Hey everyone. So, I've been studying Korean a lot lately, and I've come to realize that I don't really know how to make long sentences. I just end up saying: 안녕하세요. 예준이에요. 미국 사람이에요. 19살 이에요. I like this. I like that. I'm doing this. 뭐 해? 네. 응. 응. 네.

It makes it hard to really have a conversation with someone when I can't make complex sentences. Can anyone help me out?


----------



## Aidensuh

Your question is too broad. I don't know where to start answering. But as a second language learner, I can say speaking and trying out short sentences is the first step to learn another language. To answer your question, if you want to speak complex sentences, I think you need some knowledge about the language structure. Try to read lots of easy Korean books or listen to Korean conversation, and try to figure out frequently-used structures of Korean language. With lots of practice in real life or in writing, I am sure you will be able to speak complex sentences. Studying grammar books that deal with lots of useful Korean language structures helps. Try to find prefabricated patterns in Korean and practice them. Patterns in English such as_ "it helps us think.....", "That's kind of like...." or "it was ..... who did ......."_


----------



## joopoppa

CalZoneP said:


> Hey everyone. So, I've been studying Korean a lot lately, and I've come to realize that I don't really know how to make long sentences. I just end up saying: 안녕하세요. 예준이에요. 미국 사람이에요. 19살 이에요. I like this. I like that. I'm doing this. 뭐 해? 네. 응. 응. 네.
> 
> It makes it hard to really have a conversation with someone when I can't make complex sentences. Can anyone help me out?

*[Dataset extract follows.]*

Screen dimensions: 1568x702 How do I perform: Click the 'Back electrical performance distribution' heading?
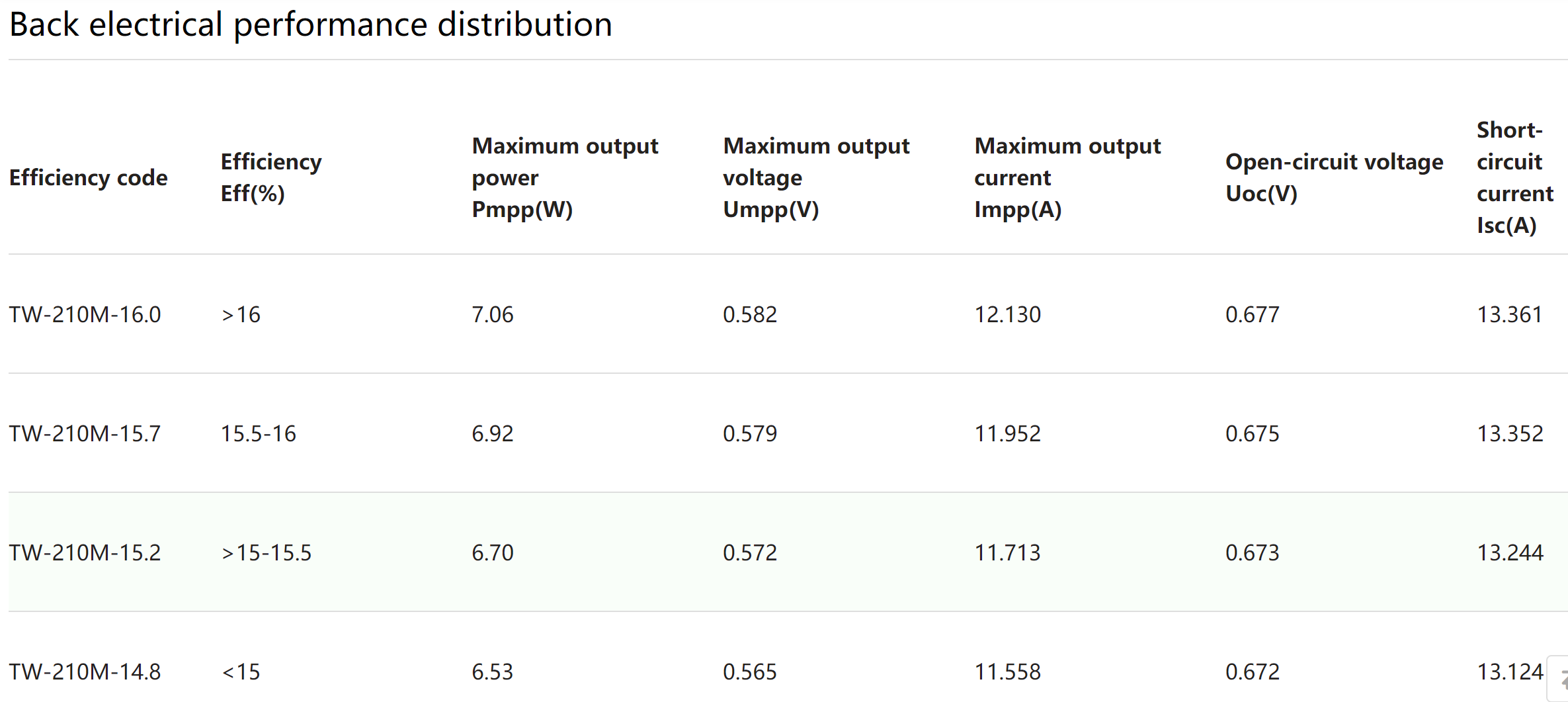tap(311, 25)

Learn to connect with grammar. For example:

V-(으)면서 two actions happen simultaneously    
V-고 나서 - Added to verb to express that after one action, another action occurs


----------



## Rance

As Aidensuh said, the question cannot be answered in a simple reply as it requires to go over Korean grammar extensively.
I'm not sure how you are learning Korean, but if you ask for some good websites with online course/guides I'm sure there are people who can point to right directions.
Once you start to have more specific questions with certain Korean grammar, please come back and ask those questions.
When learning a language, it would take some patience, but as you learn more grammar you will be able to start making more complex sentences.

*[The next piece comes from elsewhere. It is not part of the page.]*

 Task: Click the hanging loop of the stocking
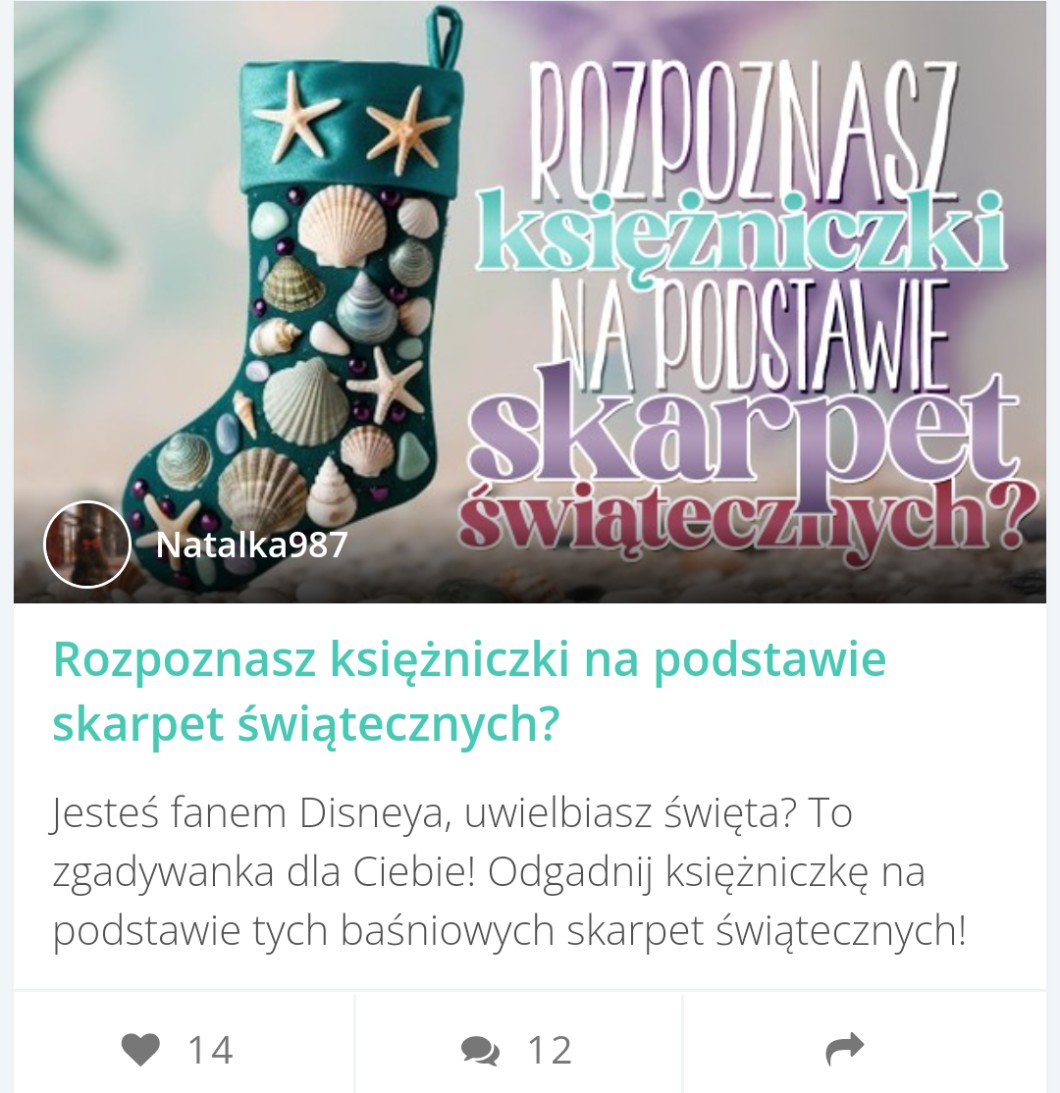click(x=445, y=36)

Alternatively you could make a complex sentence in English composed of those simple Korean sentences you listed, then ask how it could be translated into Korean.


----------



## 涼宮

To make complex sentences you need to study _subordinate clauses_. That/which/who/whose, etc. even if the connectives per se don't exist they can be expressed in any language with the right syntax. 

I saw your sister at the park yesterday = simple sentence

The person whom I saw at the park yesterday was your sister = complex.

This wooden stick used to play baseball with is called a bat.

I will eat everything that my sister cooks.

Those girls whose dogs were killed 2 months ago are high school students. 

etc. etc.

Learn the way to make such sentences. I found some short reference:


----------



## Bran Hyun Haek

I think that you have to study more vocabulary, besides the grammar. 
Because, if you study only the grammar you'll be limited in a few words. Try to learn 1 word a day or a word list for a month..... 
How much different words you know ( more  syntax structures, of course! ) in a little time you'll be making complex sentences


----------